Background of Geocentric Coordinate Systems
The National Imagery and Mapping Agency (NIMA) produces numerous mapping, charting, geodetic, gravimetric, and digital products in support of the Department of Defense (DoD). It is advantageous to refer these products to a single coordinate system for many reasons other than ease of working with a large number and variety of products. Such a system is needed due to accuracy and user interface considerations, the need for a product to support the widest possible range of applications (local, worldwide), the need to relate information from one product to data obtained from another source (e.g., map/chart positions to coordinates obtained from inertial navigation systems in real time), and the need to ensure a smooth transition in product use from one part of the world to another.

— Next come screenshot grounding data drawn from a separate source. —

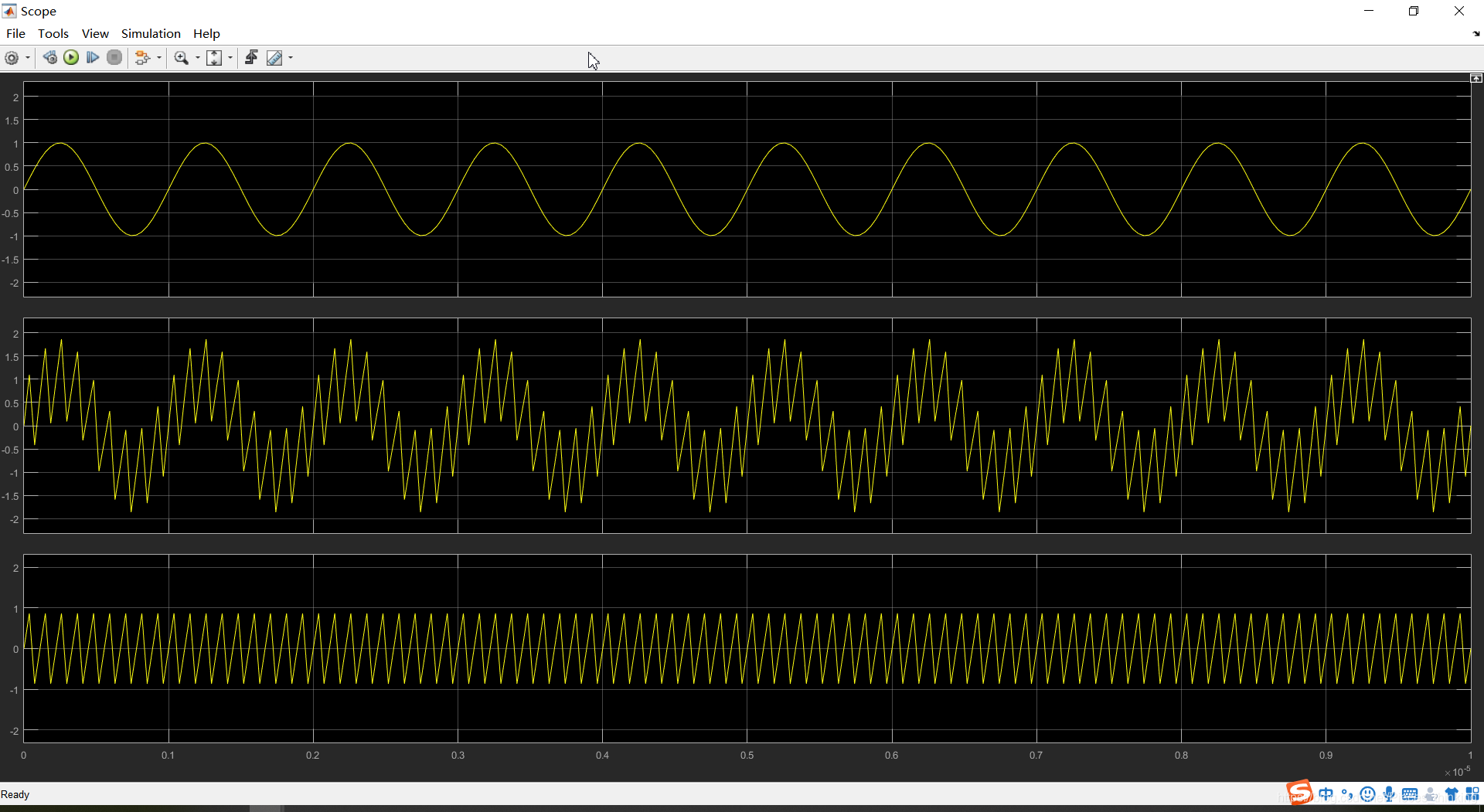Click the panner arrow at top right of plot
The image size is (1484, 812).
click(x=1475, y=77)
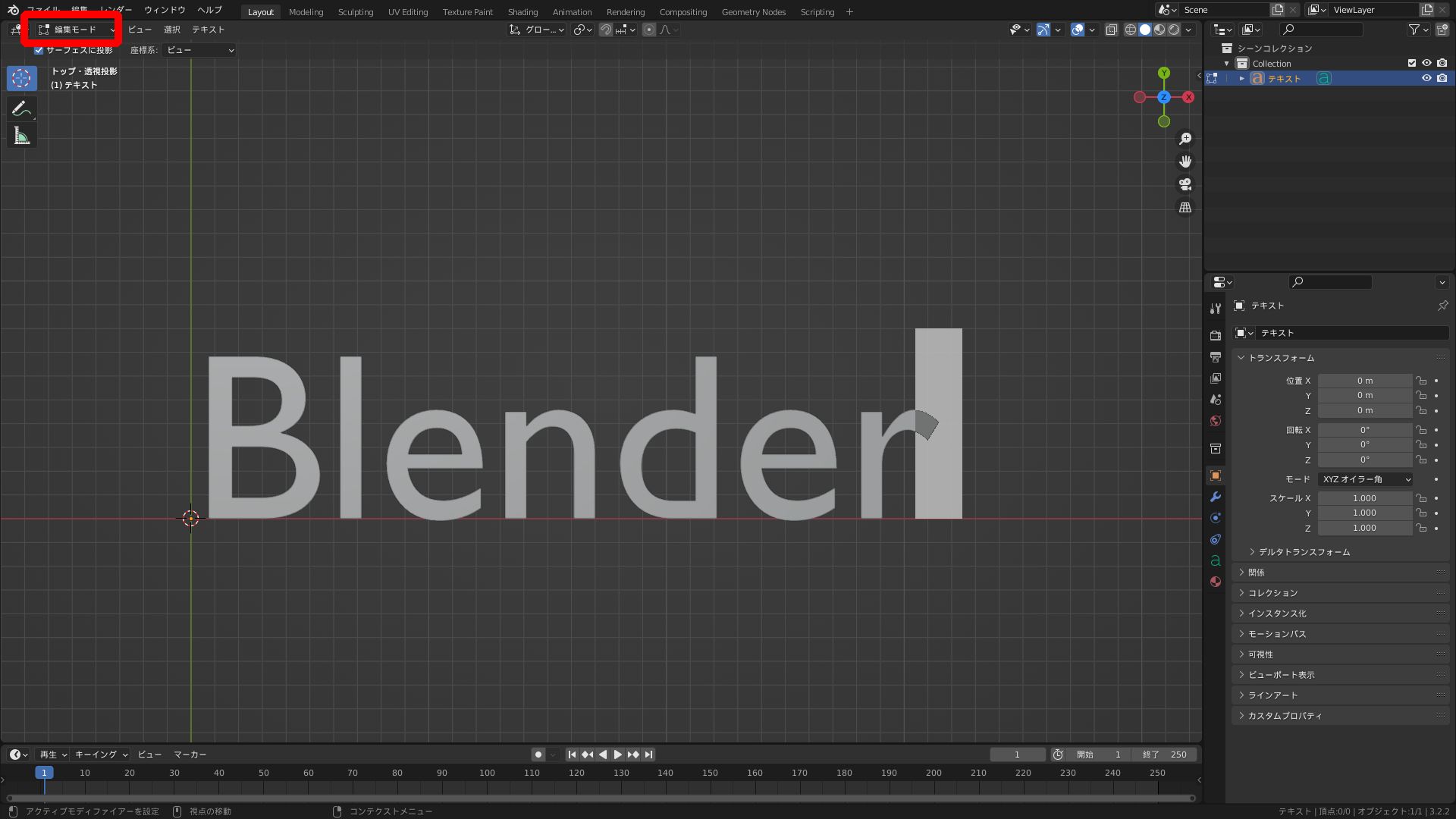Select the Annotate tool in the viewport toolbar
The height and width of the screenshot is (819, 1456).
[x=22, y=108]
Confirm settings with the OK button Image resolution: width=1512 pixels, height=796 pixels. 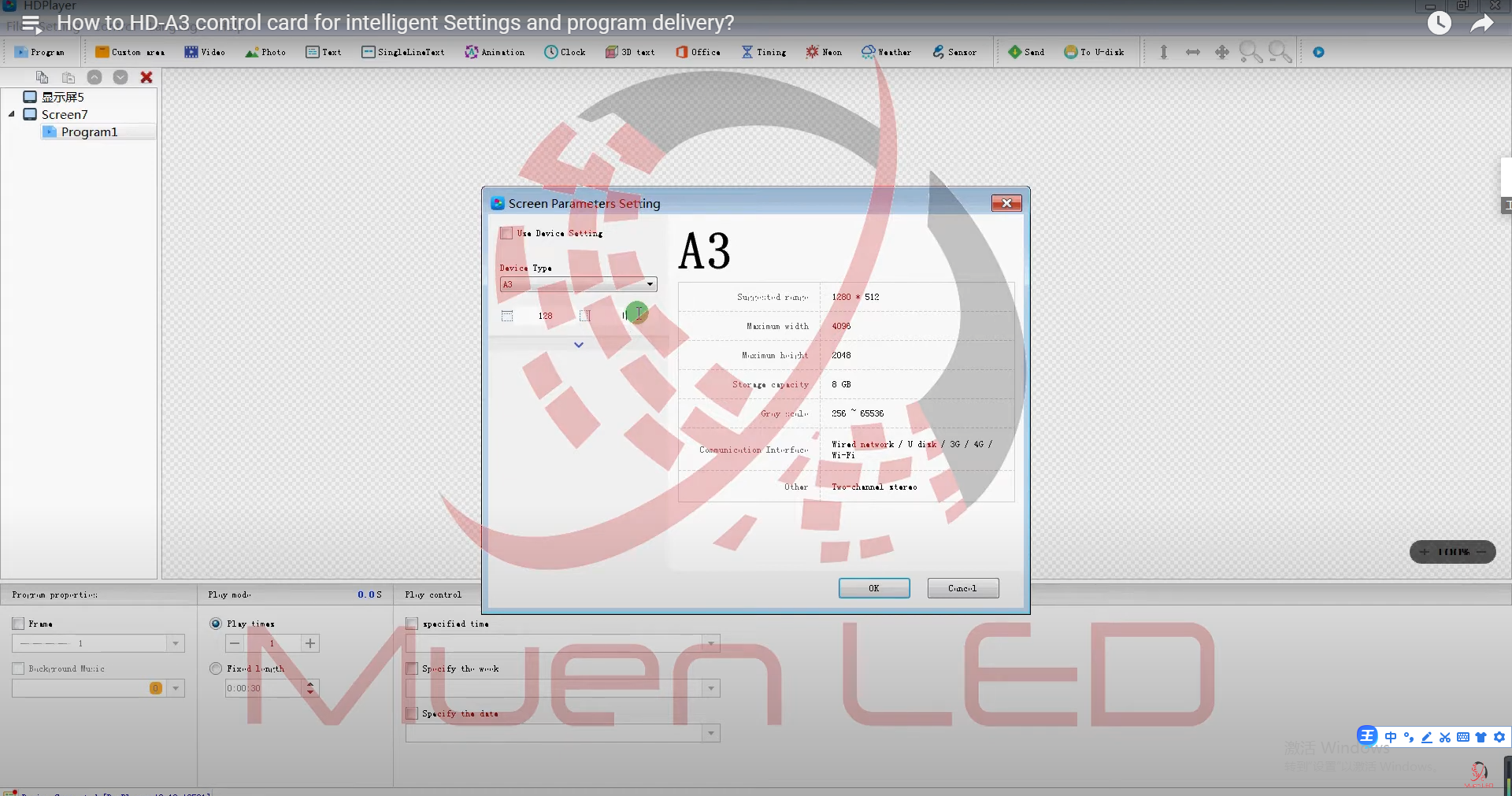click(873, 588)
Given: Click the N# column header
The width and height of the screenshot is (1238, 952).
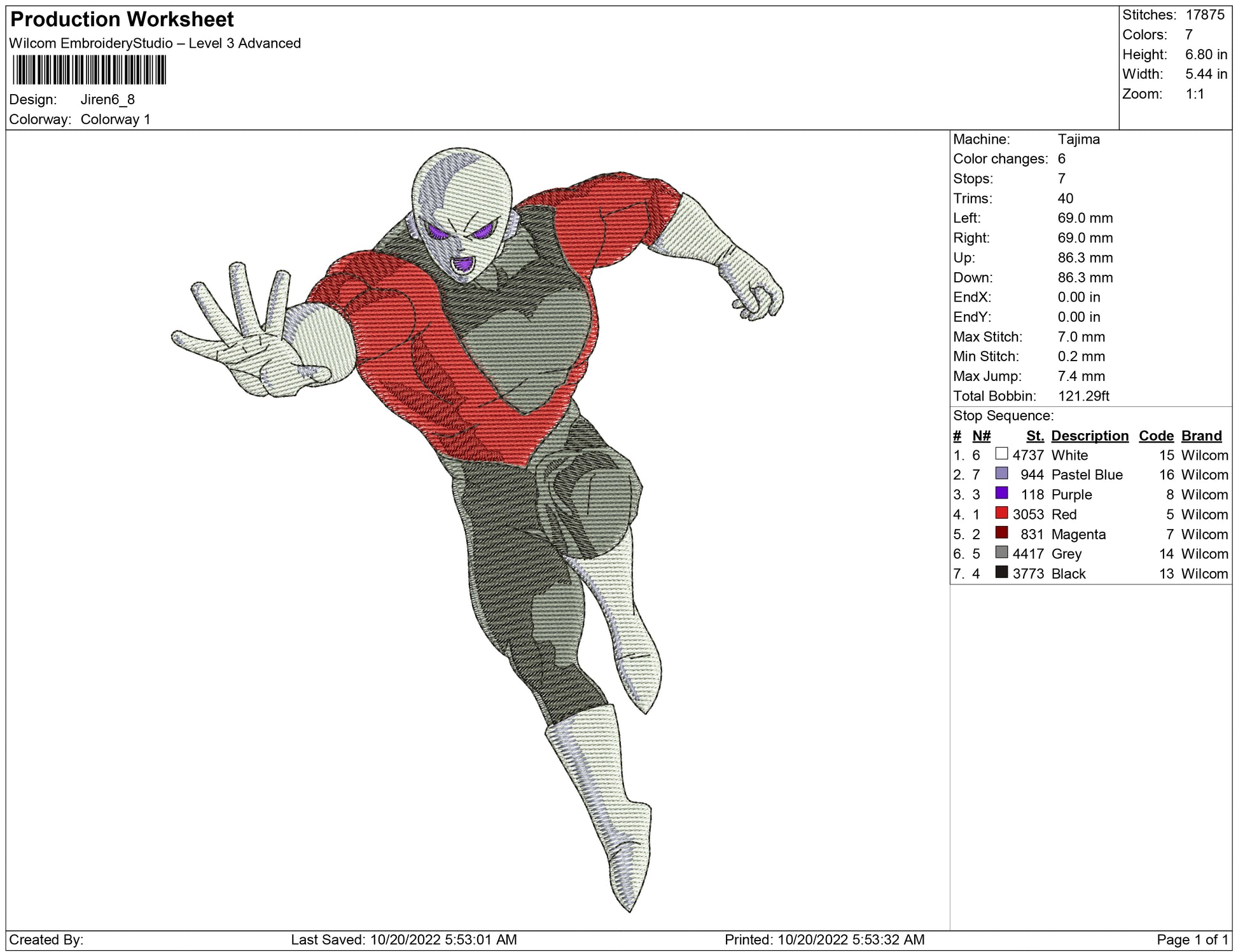Looking at the screenshot, I should [x=981, y=436].
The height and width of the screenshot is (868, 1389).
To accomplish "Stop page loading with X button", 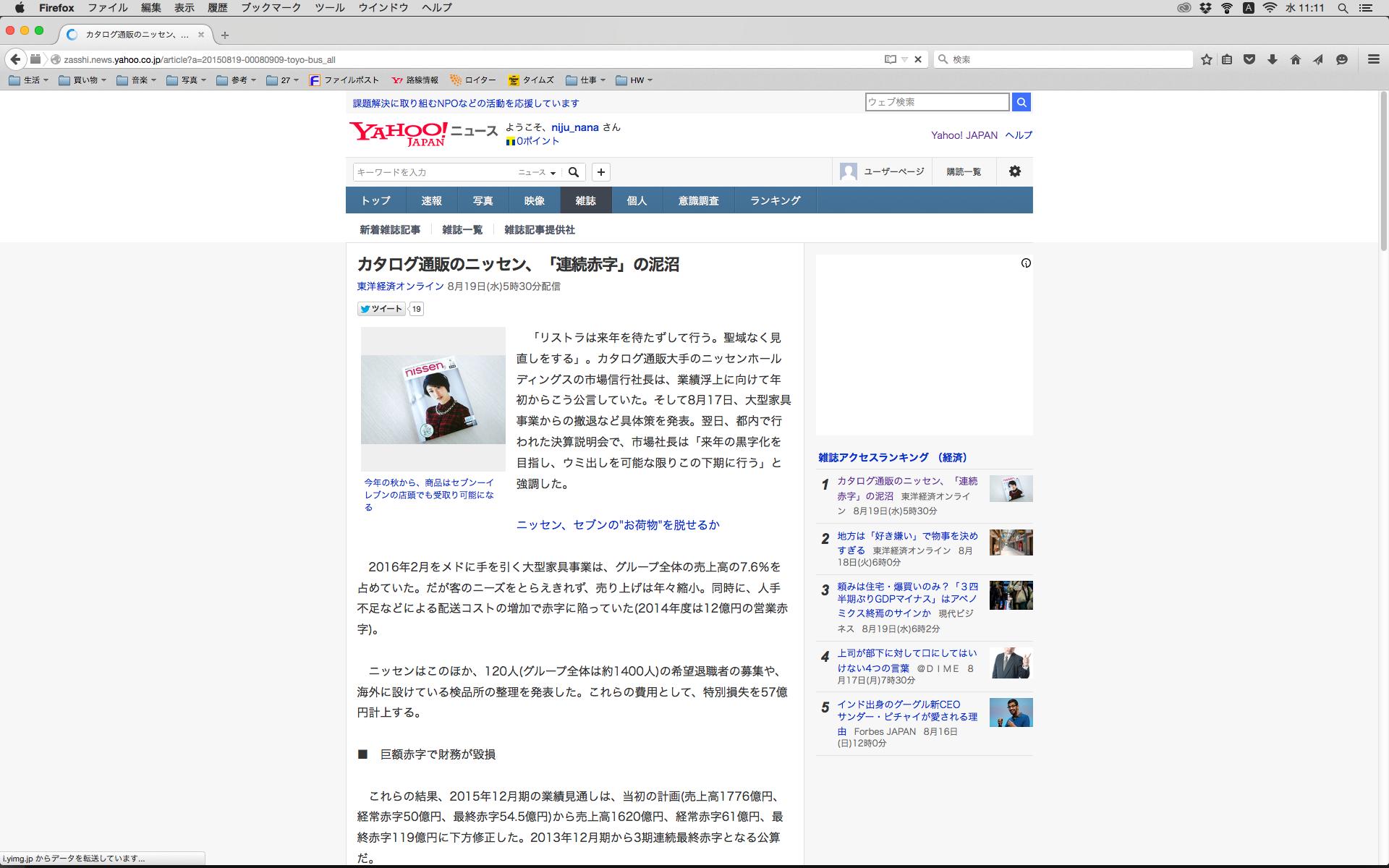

The world geodetic system provides the basic reference frame and geometric figure for the Earth, models the Earth gravimetrically, and provides the means for relating positions on various local geodetic systems to an Earth-centered, Earth-fixed (ECEF) coordinate system.
Three such systems, World Geodetic System 1960 (WGS 60), WGS 66, and WGS 72, each successively more accurate, have supported DoD activities. WGS 72 has several shortcomings which negate its continued use.
A new more accurate system, WGS 84, has been developed as a replacement for WGS 72. The new system represents DMA’s modeling of the Earth from a geometric, geodetic, and gravitational standpoint using data, techniques, and technology available through early 1984. It is an improvement over WGS 72 in several respects. New and more extensive data sets and improved computer software were used in the development. A more extensive file of Doppler-derived station coordinates was available, and for many more local geodetic systems improved sets of ground-based Doppler and laser satellite tracking data and surface gravity were available, and geoid heights were deduced from satellite radar altimetry.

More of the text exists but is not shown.